Big data is an extremely large data set that can be used to control the behavior and interactions of the public, which is the role it is playing in the Coronavirus epidemic. As you may think this will be a productive way to protect the public from the virus, some reports show people being marked incorrectly because of the government’s incorrect algorithm. “The Chinese government is using the massive amount of data it has collected to categorize people according to their likelihood of infection by the new coronavirus. But some people say they have been incorrectly tagged and forced into quarantine.” (Inktone News, 2020).
A rating system known as a Health Code was created and can be accessed through a payment app. “The color code is the result of an automated analysis that uses what Chinese officials have called “big data” to identify potential carriers of the coronavirus as the country gets back to work.” (Inkstone News, 2020). The Health Code system created QR codes with the colors green, yellow and red. If a person’s QR code is scanned and turns red, that means they are not permitted to enter public places.

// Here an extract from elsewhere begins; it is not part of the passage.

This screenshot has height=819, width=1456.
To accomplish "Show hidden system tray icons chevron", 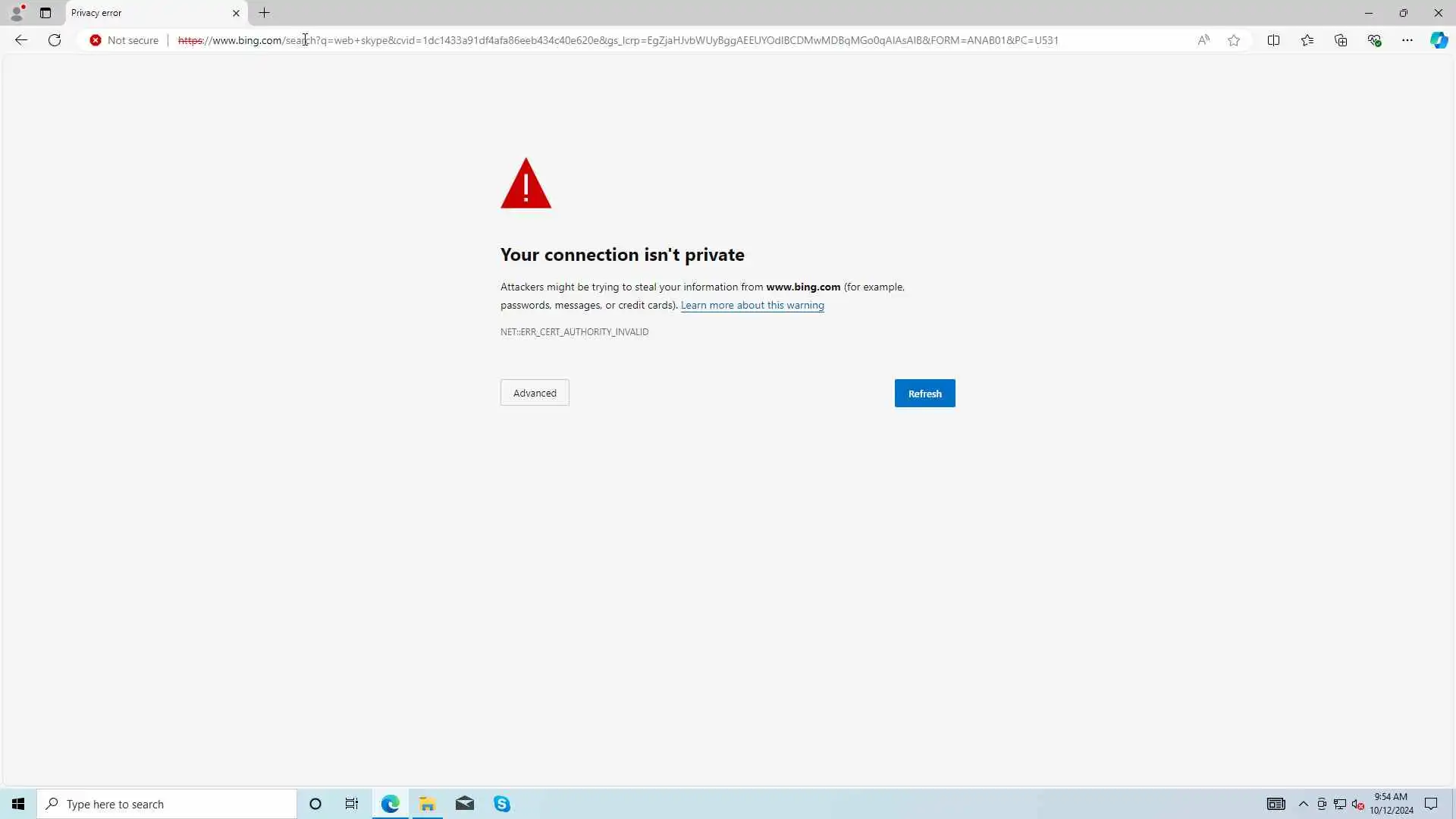I will [x=1304, y=804].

Authorities have mentioned that some of the ratings in the Health Code are not accurate. There are people in China and other countries that the virus has moved to who had a clear travel history and no Coronavirus symptoms, but the system still gave the individuals a red QR code. Since the data is not 100% correct, should it be implemented to see who is and can be affected by the virus? Is there another way big data can be used correctly to secure the safety of the public?

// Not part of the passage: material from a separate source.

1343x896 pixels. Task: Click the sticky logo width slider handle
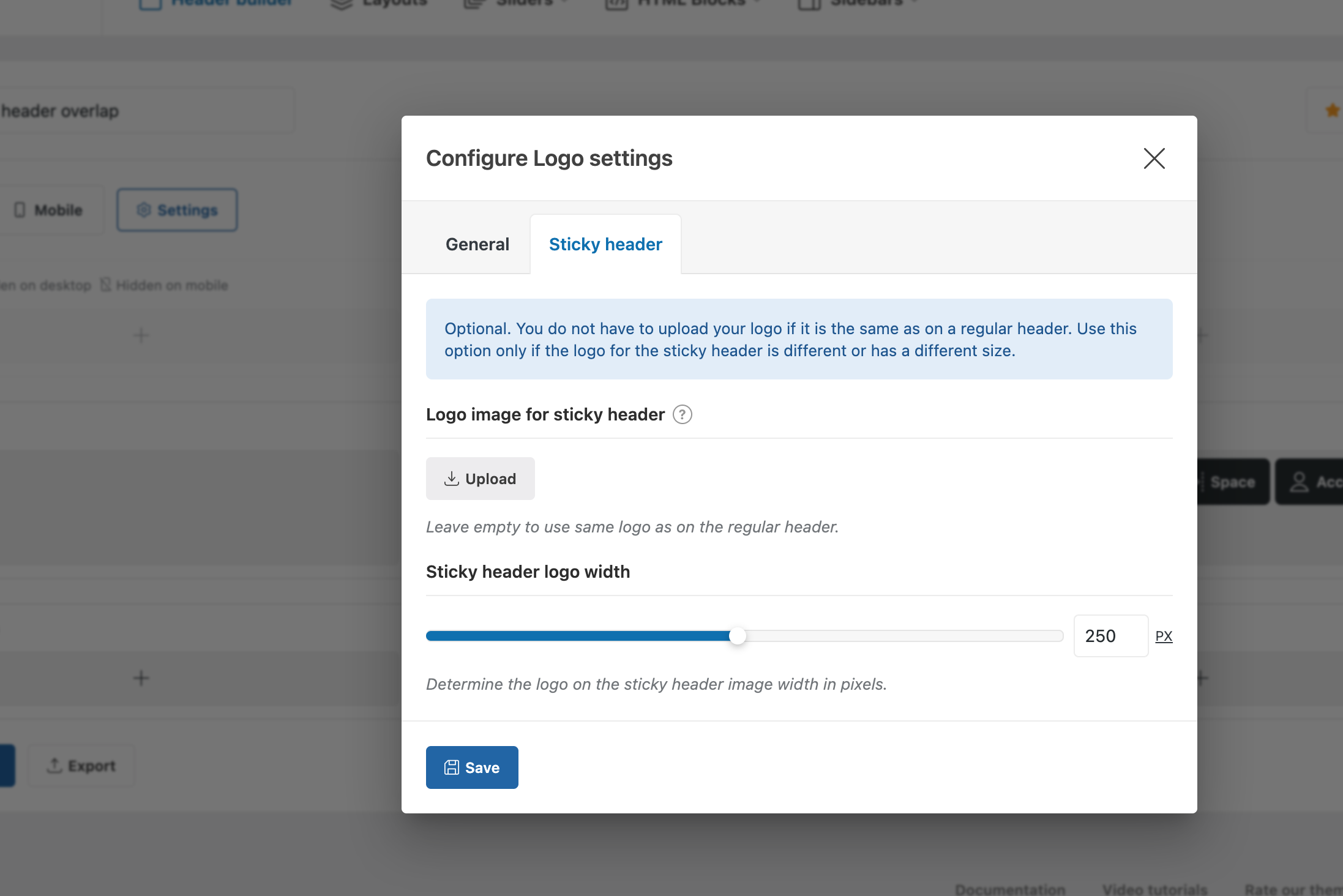point(738,636)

In this case, I do not think big data is the solution to this epidemic. If big data can not be fully relied on to make any progress to save the public, it should not be used at all in this circumstance. Big data is and can be used for so many large-scale topics, but I believe this is not one of them.
“Google can track my every move and tell me where I ate lunch last week, but viruses don’t carry phones. The facts about this disease are hidden in the activity of billions of nanometer-scale particles, spreading through the cells of tens of thousands of humans and the environments we traverse. Big data can barely scratch the surface of solving that problem.” (David Fickling, Washington Post, 2020).